***** Material *****

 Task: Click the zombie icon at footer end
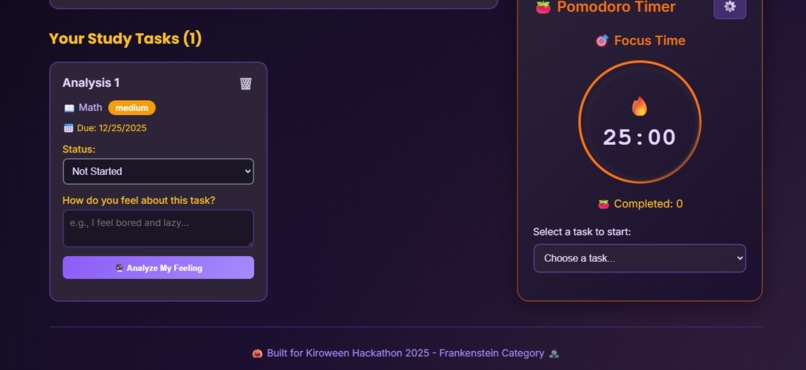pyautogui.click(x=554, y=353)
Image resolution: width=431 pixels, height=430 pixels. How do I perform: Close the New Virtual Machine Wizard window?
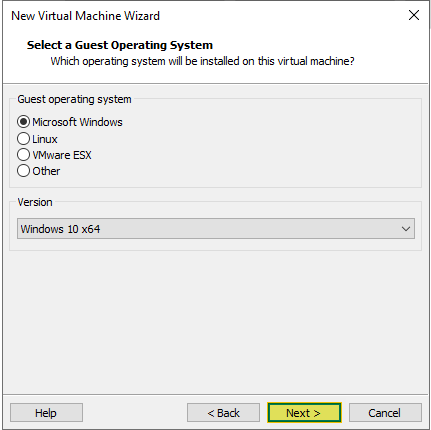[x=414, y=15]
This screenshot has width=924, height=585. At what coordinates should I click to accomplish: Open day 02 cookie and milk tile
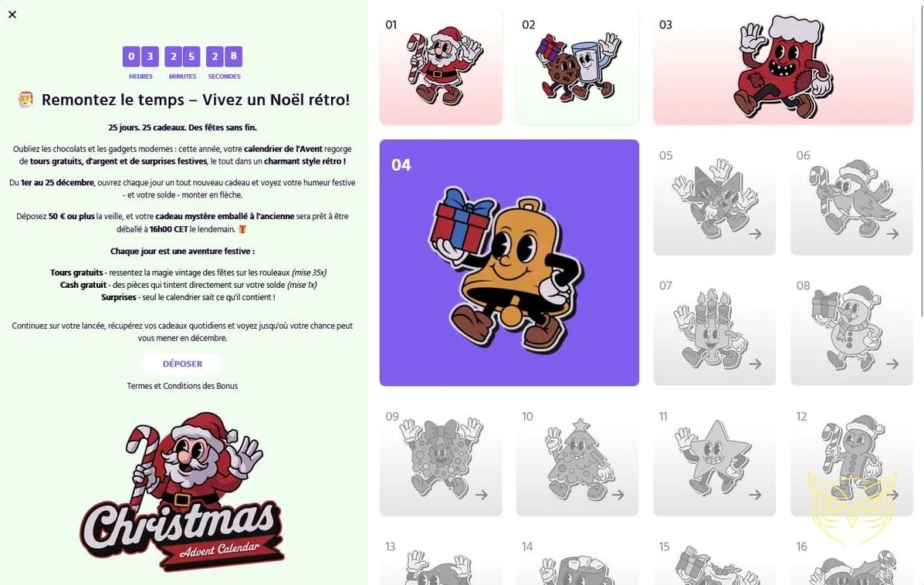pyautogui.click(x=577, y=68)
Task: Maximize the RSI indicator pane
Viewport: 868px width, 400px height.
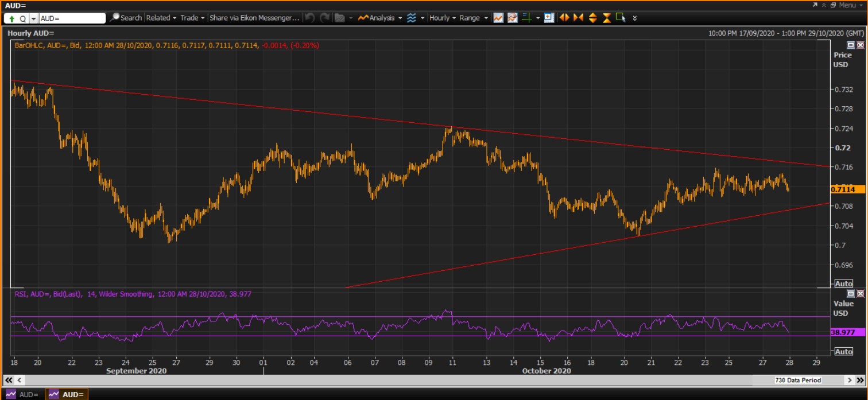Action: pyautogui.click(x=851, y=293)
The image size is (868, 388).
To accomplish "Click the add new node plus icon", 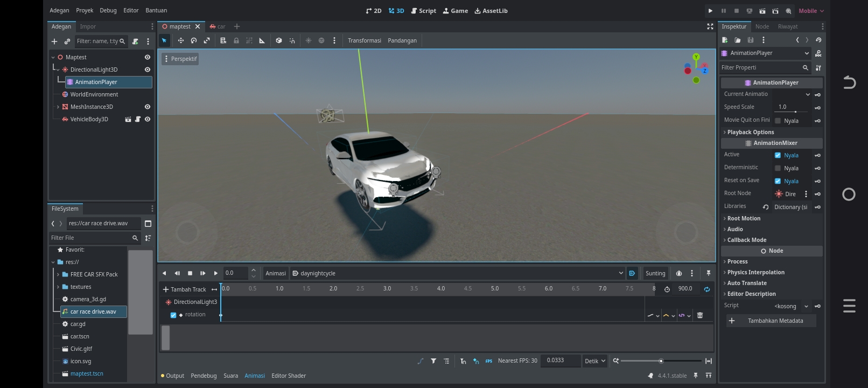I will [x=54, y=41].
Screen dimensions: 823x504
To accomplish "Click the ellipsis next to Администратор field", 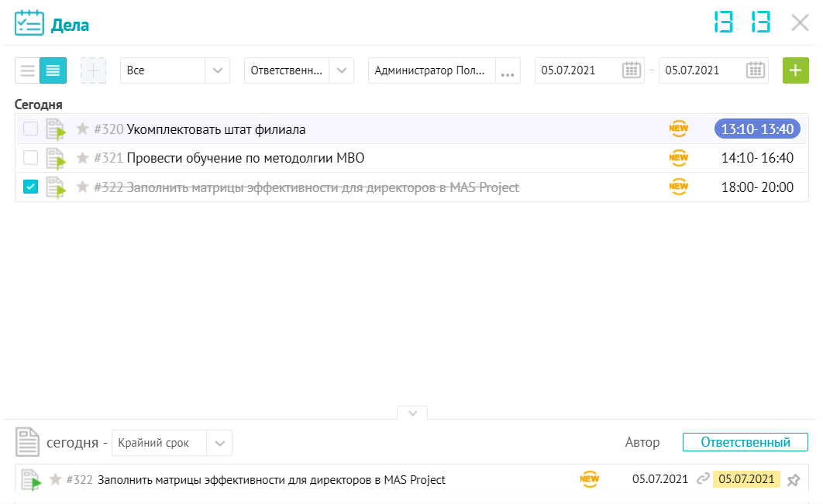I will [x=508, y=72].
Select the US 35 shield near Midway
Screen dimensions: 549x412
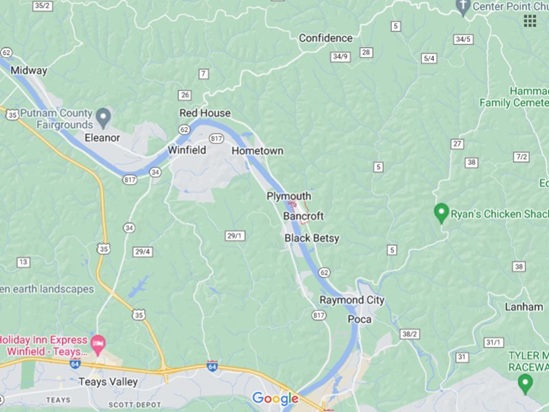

*****

Rewrite the rows as a Markdown table with the columns n and Line, starting at the line that contains "Select the US 35 shield near Midway" and ending at the end of the rows, with each line numbered and blank lines left out. Leave the pictures out of the table.

| n | Line |
|---|---|
| 1 | Select the US 35 shield near Midway |
| 2 | Screen dimensions: 549x412 |